Reputation(81)
“I don’t know,” I say. “This gives me the creeps. Maybe we find someone else.”
“Are you fucking kidding me?” Alexis sounds livid. “I already did all the legwork!”
“Well, then, maybe you find someone else. I’ll help out with the next guy. Surely you have some kind of underground network of skanky girls who’d be into this.”
“But we had a deal!” Her voice is shrill, and I hold the phone away from my ear. “Look. He really wants you. He made that clear—he has a thing for redheads. I’m not sure he’d be up for it if it was me and somebody else.”
I listen to the static on the phone, saying nothing.
“Do this for me, and we’re even,” Alexis says begrudgingly. “You’re off the hook. I won’t expose you, and I won’t make you do anything else.”
I lean against the cool brick of the science building, getting an idea. But I must take this very, very slow. “Okay, then I get a slightly bigger percentage. Sixty-forty.”
“What the fuck?” Alexis spits. “No!”
“And you tell me your real name.”
She snorts. I hear her breathing in like she’s about to speak, but then she changes her mind. Finally: “Why does it matter?”
“Because I want to know.”
Across the campus, the bells in the clock tower strike the half hour. The wind lifts the leaves from the brick-lined streets, blowing them in a circular pattern. There’s a discarded protest sign lying facedown next to some trash cans across the street: NO MORE SILENCE FOR RAPE VICTIMS.
Alexis breathes out. “Fine. Sixty-forty. And it’s Jane.”
“Thank you, Jane. See you soon.”
And then I hang up. A smile stretches on my face. I can still manipulate with the best of them.
31
KIT
FRIDAY, MAY 5, 2017
When Patrick and I finish making love, I roll over and listen to the Aldrich clock tower chime. We are lying in a king-size bed in the Kingsland Arms, an understated, modest hotel near campus. It isn’t the Duquesne Club or the Omni William Penn, which are the hotels a woman of my status would expect—or, rather, where a man like Greg might have taken me, but I’m beginning to feel a little turned off by status symbols. Where did they get me, after all? Wealth certainly didn’t make me much happier.
The blinds are thrown open, exposing a view of the river and the Pittsburgh Point. The sun is beginning to set, turning the room a dusty pink. Patrick leans toward me, and I feel the warmth of his body against mine. “You know that box you carry around containing the meaning of life?” he murmurs.
It takes me a moment before I get the reference—it was a detail from my Philly persona. “Mm-hmm . . .”

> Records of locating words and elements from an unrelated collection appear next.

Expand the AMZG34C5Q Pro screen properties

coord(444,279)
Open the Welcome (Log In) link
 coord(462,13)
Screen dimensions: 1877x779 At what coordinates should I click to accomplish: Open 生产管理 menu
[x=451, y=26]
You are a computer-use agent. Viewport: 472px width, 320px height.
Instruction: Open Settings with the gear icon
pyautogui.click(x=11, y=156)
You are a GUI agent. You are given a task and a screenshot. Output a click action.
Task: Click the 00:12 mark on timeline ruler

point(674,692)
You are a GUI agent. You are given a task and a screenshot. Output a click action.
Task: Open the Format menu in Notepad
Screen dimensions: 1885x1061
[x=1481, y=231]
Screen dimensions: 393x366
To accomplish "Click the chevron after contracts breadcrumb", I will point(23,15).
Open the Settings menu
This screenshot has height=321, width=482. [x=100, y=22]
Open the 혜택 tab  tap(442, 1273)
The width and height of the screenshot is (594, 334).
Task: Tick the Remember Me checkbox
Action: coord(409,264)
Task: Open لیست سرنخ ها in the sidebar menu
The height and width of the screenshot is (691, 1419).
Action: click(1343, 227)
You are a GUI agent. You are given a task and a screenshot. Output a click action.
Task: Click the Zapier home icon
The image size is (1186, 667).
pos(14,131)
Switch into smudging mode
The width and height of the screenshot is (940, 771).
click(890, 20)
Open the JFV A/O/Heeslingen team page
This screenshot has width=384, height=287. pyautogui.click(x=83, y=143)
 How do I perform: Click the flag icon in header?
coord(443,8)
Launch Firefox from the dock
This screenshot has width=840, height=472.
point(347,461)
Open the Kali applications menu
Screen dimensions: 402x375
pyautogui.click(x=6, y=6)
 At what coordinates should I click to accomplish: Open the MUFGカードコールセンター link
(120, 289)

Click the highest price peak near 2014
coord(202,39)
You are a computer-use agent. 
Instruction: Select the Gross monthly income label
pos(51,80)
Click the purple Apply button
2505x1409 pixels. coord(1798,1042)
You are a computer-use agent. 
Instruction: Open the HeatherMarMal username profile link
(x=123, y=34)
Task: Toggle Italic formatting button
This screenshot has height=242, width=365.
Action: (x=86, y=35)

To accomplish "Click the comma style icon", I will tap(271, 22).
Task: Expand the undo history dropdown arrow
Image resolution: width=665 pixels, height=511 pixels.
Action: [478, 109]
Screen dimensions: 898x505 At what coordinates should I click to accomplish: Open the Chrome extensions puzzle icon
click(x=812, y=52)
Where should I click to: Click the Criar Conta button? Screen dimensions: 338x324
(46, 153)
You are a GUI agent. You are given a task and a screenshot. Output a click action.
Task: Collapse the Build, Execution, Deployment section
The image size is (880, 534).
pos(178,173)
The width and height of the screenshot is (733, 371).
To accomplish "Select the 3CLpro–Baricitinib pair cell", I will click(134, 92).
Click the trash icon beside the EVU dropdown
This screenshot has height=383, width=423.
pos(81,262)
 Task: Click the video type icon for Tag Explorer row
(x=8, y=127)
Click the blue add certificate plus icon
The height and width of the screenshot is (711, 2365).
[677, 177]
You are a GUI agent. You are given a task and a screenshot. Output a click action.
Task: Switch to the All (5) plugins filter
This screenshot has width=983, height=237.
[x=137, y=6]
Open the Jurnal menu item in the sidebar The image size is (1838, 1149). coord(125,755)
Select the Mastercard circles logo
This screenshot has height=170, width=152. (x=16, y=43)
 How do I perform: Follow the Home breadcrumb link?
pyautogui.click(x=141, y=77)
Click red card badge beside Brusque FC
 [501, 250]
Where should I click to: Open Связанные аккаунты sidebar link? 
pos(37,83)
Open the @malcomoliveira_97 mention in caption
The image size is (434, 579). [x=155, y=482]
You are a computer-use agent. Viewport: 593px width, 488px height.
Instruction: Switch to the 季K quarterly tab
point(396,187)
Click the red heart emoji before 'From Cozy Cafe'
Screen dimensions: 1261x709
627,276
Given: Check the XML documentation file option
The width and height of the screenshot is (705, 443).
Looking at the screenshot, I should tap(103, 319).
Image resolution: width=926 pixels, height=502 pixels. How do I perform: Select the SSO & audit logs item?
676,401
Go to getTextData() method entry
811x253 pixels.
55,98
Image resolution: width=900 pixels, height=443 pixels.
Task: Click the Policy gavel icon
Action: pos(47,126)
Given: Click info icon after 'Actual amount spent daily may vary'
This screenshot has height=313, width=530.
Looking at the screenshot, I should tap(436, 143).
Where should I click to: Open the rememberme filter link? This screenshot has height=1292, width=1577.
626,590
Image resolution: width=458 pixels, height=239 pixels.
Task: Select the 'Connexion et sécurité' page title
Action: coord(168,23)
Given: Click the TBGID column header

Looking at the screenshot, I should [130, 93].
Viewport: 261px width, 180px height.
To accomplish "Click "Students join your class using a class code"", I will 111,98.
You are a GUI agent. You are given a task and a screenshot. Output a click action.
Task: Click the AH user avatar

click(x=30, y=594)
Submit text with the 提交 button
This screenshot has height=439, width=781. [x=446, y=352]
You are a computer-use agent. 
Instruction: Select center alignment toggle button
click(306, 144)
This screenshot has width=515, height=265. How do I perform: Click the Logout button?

“I think whatever’s in there can’t be better than this.”
Just his touch makes me dissolve. I reach for him again. I want to never leave this bed.
Patrick’s phone buzzes. We’re still kissing, but I can feel him pull back. He rolls over, sits up, and reaches for the device. A tired expression comes over his face. It’s Lynn, then. She probably wants to know where he is. I lick my lips. I have every right to hate Lynn Godfrey for drugging me. I have every right to feel justified about doing this with Patrick—though that’s not why I’m doing it.
Patrick drops the phone back on the desk. “I have to go.”
I nod. “I understand.”
“I certainly don’t want to.” He touches my cheek. “I’d rather be flying into hurricanes with you.”
“Hurricanes,” I murmur. Right, right, he was the hurricane pilot. “Or even just lying here. For the rest of our lives.”
“Mmmm.” He leans over, his lips brushing my shoulder. His eyes are pleading and hopeful. “If I left her . . . would that be something you’d want?”
I blink. Do I want that? I barely know Patrick. But isn’t it also true that when you know, you just know? It’s an instinct I had with both Greg and Martin. Or at least I thought I did.
“I don’t know,” I say quietly. “I’d have to think about it.”
“But you wouldn’t rule it out.”
I lick my lips. “No. I wouldn’t rule it out.”
He takes my shoulders in his hands, lightly massaging my muscles. When we kiss, I close my eyes, letting him fill me.
A few minutes later, after he’s disposed of the condom we’ve used and we’ve taken a quick shower and dressed, we’re kissing again at the door. But as I move to walk with him to the elevator, Patrick touches my arm awkwardly. “Actually, I should probably go downstairs first. You wait here, if that’s okay.”
It gives me an oily feeling, but it’s not like I can argue. After enough time, I slip into the hall and shut the door behind me. The corridor is eerily empty. Even the lobby is deserted, the lone attendant at the front desk busy with something on her computer, though as my heels tap across the marble floor, she looks up and gives me a warm smile. After a moment, something in her eyes sharpens. I keep my head down. Can she sense what I’ve done? Or maybe she recognizes me from the news? I think of the lie I told Willa before I left: I’m at a work meeting. I picture what my daughters would think if they found out what I’m really up to.